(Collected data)
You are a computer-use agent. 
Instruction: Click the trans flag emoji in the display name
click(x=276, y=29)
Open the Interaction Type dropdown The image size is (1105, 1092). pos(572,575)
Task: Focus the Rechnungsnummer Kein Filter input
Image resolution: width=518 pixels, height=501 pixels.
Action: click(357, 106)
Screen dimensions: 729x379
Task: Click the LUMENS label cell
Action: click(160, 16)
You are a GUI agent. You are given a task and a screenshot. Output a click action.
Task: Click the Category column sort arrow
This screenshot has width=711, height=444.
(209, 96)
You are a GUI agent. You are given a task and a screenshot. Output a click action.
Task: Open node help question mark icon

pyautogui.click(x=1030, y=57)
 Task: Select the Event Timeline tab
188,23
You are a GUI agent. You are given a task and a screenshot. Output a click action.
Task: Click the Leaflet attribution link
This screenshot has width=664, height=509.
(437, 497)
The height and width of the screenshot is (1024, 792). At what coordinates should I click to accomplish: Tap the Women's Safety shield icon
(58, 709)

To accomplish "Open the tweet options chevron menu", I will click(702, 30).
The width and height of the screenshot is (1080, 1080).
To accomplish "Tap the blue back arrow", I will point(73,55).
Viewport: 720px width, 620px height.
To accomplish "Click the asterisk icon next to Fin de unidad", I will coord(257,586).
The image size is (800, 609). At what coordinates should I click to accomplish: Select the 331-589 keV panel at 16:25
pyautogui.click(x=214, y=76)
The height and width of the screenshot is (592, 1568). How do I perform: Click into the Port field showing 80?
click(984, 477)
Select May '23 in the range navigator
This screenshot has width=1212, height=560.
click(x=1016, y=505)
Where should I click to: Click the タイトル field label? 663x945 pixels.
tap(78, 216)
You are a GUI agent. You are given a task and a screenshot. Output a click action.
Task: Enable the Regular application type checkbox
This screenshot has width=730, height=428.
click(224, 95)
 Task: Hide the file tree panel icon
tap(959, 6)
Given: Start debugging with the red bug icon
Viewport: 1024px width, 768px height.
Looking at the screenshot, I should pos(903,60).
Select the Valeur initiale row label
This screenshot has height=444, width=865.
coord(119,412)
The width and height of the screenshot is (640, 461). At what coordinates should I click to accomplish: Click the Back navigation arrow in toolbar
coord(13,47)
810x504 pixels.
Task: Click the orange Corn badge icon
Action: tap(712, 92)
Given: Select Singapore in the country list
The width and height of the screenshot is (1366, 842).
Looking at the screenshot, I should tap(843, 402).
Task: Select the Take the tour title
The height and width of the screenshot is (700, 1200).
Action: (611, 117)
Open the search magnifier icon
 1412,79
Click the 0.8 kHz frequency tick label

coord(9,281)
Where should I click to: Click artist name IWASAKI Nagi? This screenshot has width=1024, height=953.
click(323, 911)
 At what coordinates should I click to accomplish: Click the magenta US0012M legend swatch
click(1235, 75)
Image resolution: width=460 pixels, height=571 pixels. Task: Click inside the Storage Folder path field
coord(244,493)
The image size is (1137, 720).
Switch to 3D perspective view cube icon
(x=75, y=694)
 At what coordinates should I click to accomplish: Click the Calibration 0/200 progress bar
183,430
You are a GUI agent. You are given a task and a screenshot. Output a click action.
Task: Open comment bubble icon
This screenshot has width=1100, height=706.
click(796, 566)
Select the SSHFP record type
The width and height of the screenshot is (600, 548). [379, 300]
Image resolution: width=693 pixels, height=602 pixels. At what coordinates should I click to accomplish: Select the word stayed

# WHAT NEEDS TO BE DONE:
Please set down each entry again, word for word.

# ANSWER FOR THE TASK:
You are a computer-use agent. 
Instruction: Click the trans flag emoji in the display name
click(x=276, y=29)
Open the Interaction Type dropdown The image size is (1105, 1092). pos(572,575)
Task: Focus the Rechnungsnummer Kein Filter input
Image resolution: width=518 pixels, height=501 pixels.
Action: click(357, 106)
Screen dimensions: 729x379
Task: Click the LUMENS label cell
Action: click(160, 16)
You are a GUI agent. You are given a task and a screenshot. Output a click action.
Task: Click the Category column sort arrow
This screenshot has width=711, height=444.
(209, 96)
You are a GUI agent. You are given a task and a screenshot. Output a click action.
Task: Open node help question mark icon

pyautogui.click(x=1030, y=57)
 Task: Select the Event Timeline tab
188,23
You are a GUI agent. You are given a task and a screenshot. Output a click action.
Task: Click the Leaflet attribution link
This screenshot has width=664, height=509.
(437, 497)
The height and width of the screenshot is (1024, 792). At what coordinates should I click to accomplish: Tap the Women's Safety shield icon
(58, 709)

To accomplish "Open the tweet options chevron menu", I will click(702, 30).
The width and height of the screenshot is (1080, 1080).
To accomplish "Tap the blue back arrow", I will point(73,55).
Viewport: 720px width, 620px height.
To accomplish "Click the asterisk icon next to Fin de unidad", I will coord(257,586).
The image size is (800, 609). At what coordinates should I click to accomplish: Select the 331-589 keV panel at 16:25
pyautogui.click(x=214, y=76)
The height and width of the screenshot is (592, 1568). How do I perform: Click into the Port field showing 80?
click(984, 477)
Select May '23 in the range navigator
This screenshot has width=1212, height=560.
click(x=1016, y=505)
Where should I click to: Click the タイトル field label? 663x945 pixels.
tap(78, 216)
You are a GUI agent. You are given a task and a screenshot. Output a click action.
Task: Enable the Regular application type checkbox
This screenshot has width=730, height=428.
click(224, 95)
 Task: Hide the file tree panel icon
tap(959, 6)
Given: Start debugging with the red bug icon
Viewport: 1024px width, 768px height.
Looking at the screenshot, I should pos(903,60).
Select the Valeur initiale row label
This screenshot has height=444, width=865.
coord(119,412)
The width and height of the screenshot is (640, 461). At what coordinates should I click to accomplish: Click the Back navigation arrow in toolbar
coord(13,47)
810x504 pixels.
Task: Click the orange Corn badge icon
Action: tap(712, 92)
Given: Select Singapore in the country list
The width and height of the screenshot is (1366, 842).
Looking at the screenshot, I should tap(843, 402).
Task: Select the Take the tour title
The height and width of the screenshot is (700, 1200).
Action: (611, 117)
Open the search magnifier icon
 1412,79
Click the 0.8 kHz frequency tick label

coord(9,281)
Where should I click to: Click artist name IWASAKI Nagi? This screenshot has width=1024, height=953.
click(323, 911)
 At what coordinates should I click to accomplish: Click the magenta US0012M legend swatch
click(1235, 75)
Image resolution: width=460 pixels, height=571 pixels. Task: Click inside the Storage Folder path field
coord(244,493)
The image size is (1137, 720).
Switch to 3D perspective view cube icon
(x=75, y=694)
 At what coordinates should I click to accomplish: Click the Calibration 0/200 progress bar
183,430
You are a GUI agent. You are given a task and a screenshot. Output a click action.
Task: Open comment bubble icon
This screenshot has width=1100, height=706.
click(796, 566)
Select the SSHFP record type
The width and height of the screenshot is (600, 548). [379, 300]
Image resolution: width=693 pixels, height=602 pixels. At what coordinates should I click to accomplish: Select the word stayed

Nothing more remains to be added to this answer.